New NSF grant
Kettering is one of only 10 engineering schools in the country selected into the first cohort of Engaging Students in Engineering through Instruction and Mentoring. Professors Jacqueline El-Sayed, Yaomin Dong and David Benson and Interim Associate Provost Betsy Homsher will serve on Kettering's team.
Kettering University has been selected as one of 10 engineering schools in the United States to participate in the first cohort of ENGAGE - Engaging Students in Engineering through Instruction and Mentoring. ENGAGE is funded by a grant from the National Science Foundation Research on Gender in Science and Engineering.
Dr. Jacqueline El-Sayed, Dr. Yaomin Dong and Dr. David Benson, all of the Mechanical Engineering Department, join Betsy Homsher, interim associate provost for Student Affairs, on Kettering’s ENGAGE team.
Susan Staffin Metz of the Stevens Institute of Technology in Hoboken, N.J., is the principal investigator of ENGAGE. She said many more engineering schools applied than could be accommodated to the program. “We are delighted to let you know that Kettering has been selected,” she said.
Homsher said ENGAGE will help Kettering strengthen its inclusive learning communities on campus. “This represents a rich opportunity for Kettering to develop a plan and provide professional development to faculty and staff to improve instruction in engineering and related gateway STEM courses,” she added.
Kettering’s ENGAGE team has been invited to attend the ENGAGE Strategy Implementation Workshop Feb. 23-25 in Alexandria, VA.
Over the next three years, ENGAGE will work with 30 engineering colleges (10 per year) to provide training, materials, and technical assistance to improve instruction in engineering and faculty-student mentoring skills, using research-based strategies to enhance the retention of engineering students, particularly women of all races and ethnicities. Stevens Institute of Technology is the grantee organization and the lead partners are Women in Engineering Proactive Network (WEPAN) and Campbell-Kibler Associates, Inc. (C-KA).
Here is more information on ENGAGE:
Using a train-the-trainer model, the project will bring together a team of nationally recognized project consultants who will work with three-to-five person university-based teams. University team members, assisted by project consultants, will work with faculty on their campuses to introduce new knowledge and practices. University teams will be drawn from two groups:
- Teaching and learning center professionals, associate deans, and others who provide local professional development to faculty who teach first and second year engineering courses and STEM gateway courses (required math and/or science courses that engineering students take)
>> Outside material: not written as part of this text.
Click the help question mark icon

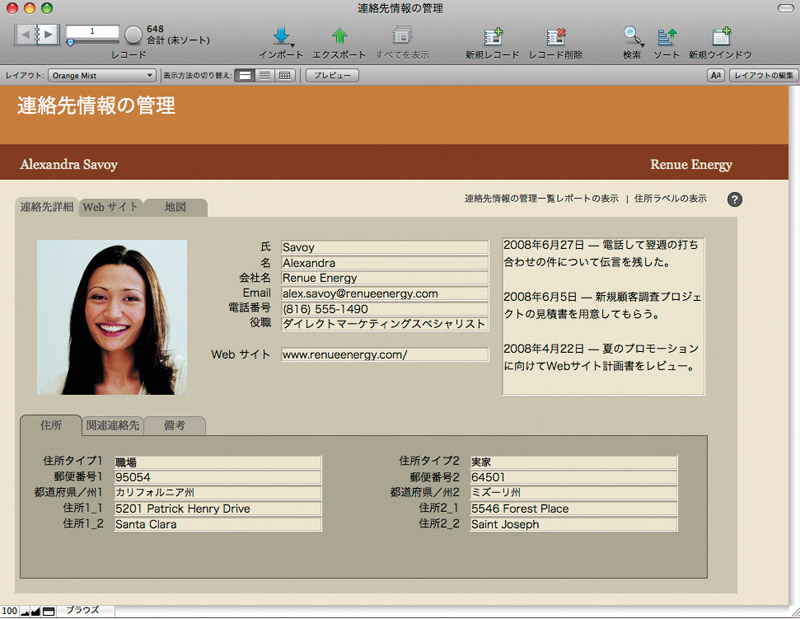(x=735, y=199)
- Women in engineering and minority engineering program directors, and others responsible for retention of students from underrepresented groups
Professional development will focus on three research-based strategies that enhance retention of engineering students, particularly women.
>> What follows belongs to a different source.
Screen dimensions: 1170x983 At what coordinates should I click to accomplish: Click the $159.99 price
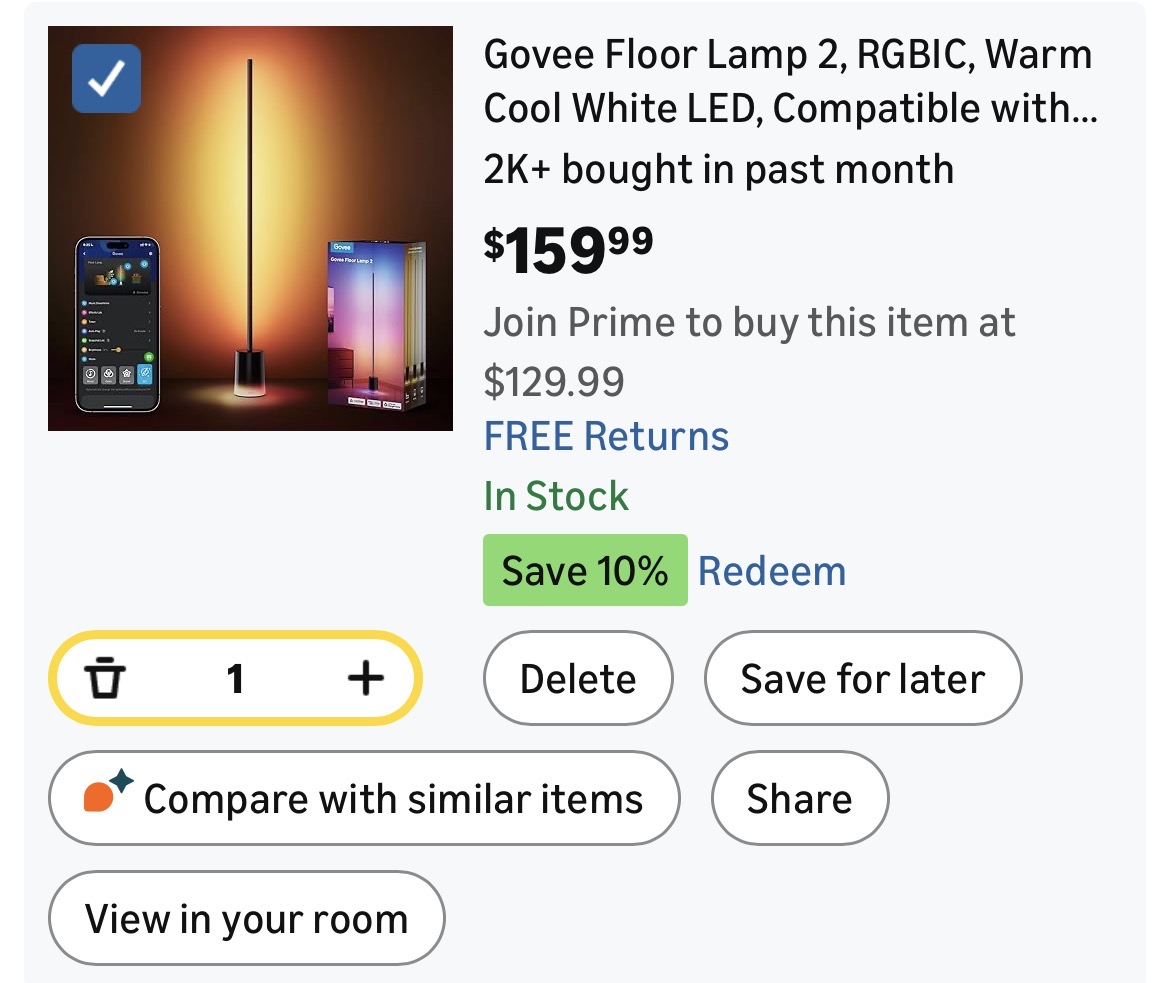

- Use of relevant and engaging applications in courses
- Use of activities to improve student spatial visualization skills
- Building faculty knowledge and skill to mentor students.
University team members will provide professional development in these three strategies to faculty who teach first and second year engineering and STEM gateway courses. University team members and faculty on their campuses will have access to a series of supports including:
- Expert technical assistance--virtual and on-campus
- Mini-grants of $10,000 to universities to implement project objectives
- Online ENGAGE Handbook
- Virtual Learning Community
- WEPAN Knowledge Center
- All 30 participating universities will conduct training in the three research-based strategies.
- All 30 participating universities will integrate relevant applications in their courses.
- At least 95 percent of the participating universities will integrate spatial visualization skills into their curriculum.
- More than 50 percent of the faculty in 1st and 2nd year engineering courses and STEM Gateway courses will participate in mentor training.
- More than 50 percent of the faculty in 1st and 2nd year engineering courses and STEM Gateway courses will integrate relevant applications in their courses.